Donnerstag, 15. April 2010

Das Mädchen

Es war einmal ein Mädchen. Das Mädchen ist 16 Jahre alt. Eines Tages bekommt sie einen Stein ins Gesicht geworfen. Aus den Händen ihres Stiefvaters. Wo ihre Mutter war, wie es dazu kam und viele andere Fragen werden wir wohl nie beantwortet kriegen. Ihr Unterkiefer war schwächer als der Stein und brach. Fast genau in der Mitte. Da sie aber kein Geld haben zum Arzt zu gehen, konnten sie den Bruch nicht behandeln lassen. Nach einer Weile hat sich um den Bruch alles entzündet und ein Fistelgang entstand. Unglaubliche Schmerzen musste dieses Mädchen ertragen. Ganz zu schweigen von den seelischen.
Eines Tages machte sich ihre Mutter mit ihr auf, um Hilfe von den Zahnärzten von Mercy Ships zu bekommen, die, wie sie gehört hat, kostenlos operieren. So stand sie nun stundenlang in der Warteschlange an, um auch gesehen zu werden.
Jetzt wird es persönlich...
Sie kam auf unseren Stuhl und hatte schreckliche Angst. Das ist bestimmt das erste Mal, dass sie überhaupt bei einem Zahnarzt ist. Sie wurde untersucht und zum Schiff geschickt, damit ein Röntgenbild gemacht werden kann und bekam auch gleich ein OP-Termin bei uns in der Zahnarztklinik. Der Plan war ihr Platten einzusetzen, die den Kiefer wieder richtig zusammenwachsen lassen sollen. So war es dann auch. Sie erschien zum Termin. Sie weinte die ganzen 3 Stunden durch. Angst, Schmerzen und Wut waren in diesen Tränen. Ihre Mutter verließ zwischendrin den Behandlungsraum, weil sie es nicht ertragen konnte. Am Ende saßen die Platten und sie konnte gut mit Schmerzmitteln ausgestattet nach Hause gehen.

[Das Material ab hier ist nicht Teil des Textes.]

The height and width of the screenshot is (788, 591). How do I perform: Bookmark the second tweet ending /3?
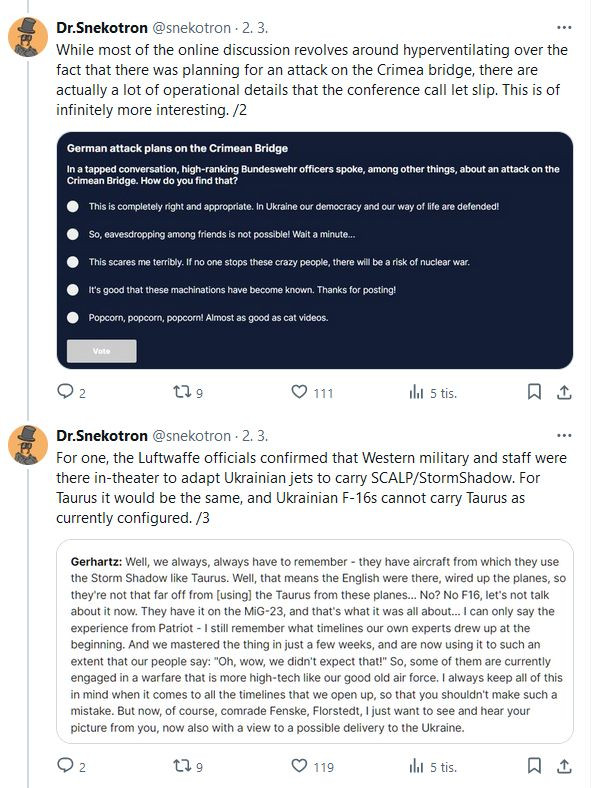pos(534,765)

Das ist aber noch nicht das Ende der Geschichte. Als sie 2 Wochen später zur Kontrolle wieder kam stellten wir fest, dass sich die Platten gelockert haben. Eine Alternative musste her. Und ein neuer OP-Termin. Diesmal, und auch wieder unter Tränen, mussten wir ihr die beiden Kiefer zusammen verdrahten, sodass sie den Mund nicht mehr öffnen kann. So kann der Unterkiefer stabilisiert werden und gescheit zusammenwachsen. Was auch geschah. Aber die Platten, die ja nicht eingeheilt waren mussten entfernt werden und somit brauchte sie noch einen OP-Termin bei uns in der Klinik. Ein entzündetes Gebiet zu anästhesieren ist nicht einfach oder funktioniert teilweise fast gar nicht. Und somit könnt ihr euch denken, dass das Entfernen kein Zuckerschlecken war. Aber nun sind die Platten draußen und ihr Kiefer ist immer noch zusammen verdrahtet. 6 Wochen soll es auch so bleiben.
Deswegen bin ich hier. Ich kann nicht jedem helfen. Ich kann noch nicht einmal annähernd jedem helfen. Aber ich konnte diesem Mädchen helfen, wieder Hoffnung geben, ein normales Leben zu führen. Die Schmerzen in ihrem Herzen kann ich nicht heilen, aber ich konnte ihr zeigen, dass sie es Wert ist, alles zurück zu lassen, um ihr zu helfen. Das sie es Wert ist, sich um sie zu kümmern. Das sie es Wert ist, geliebt zu werden.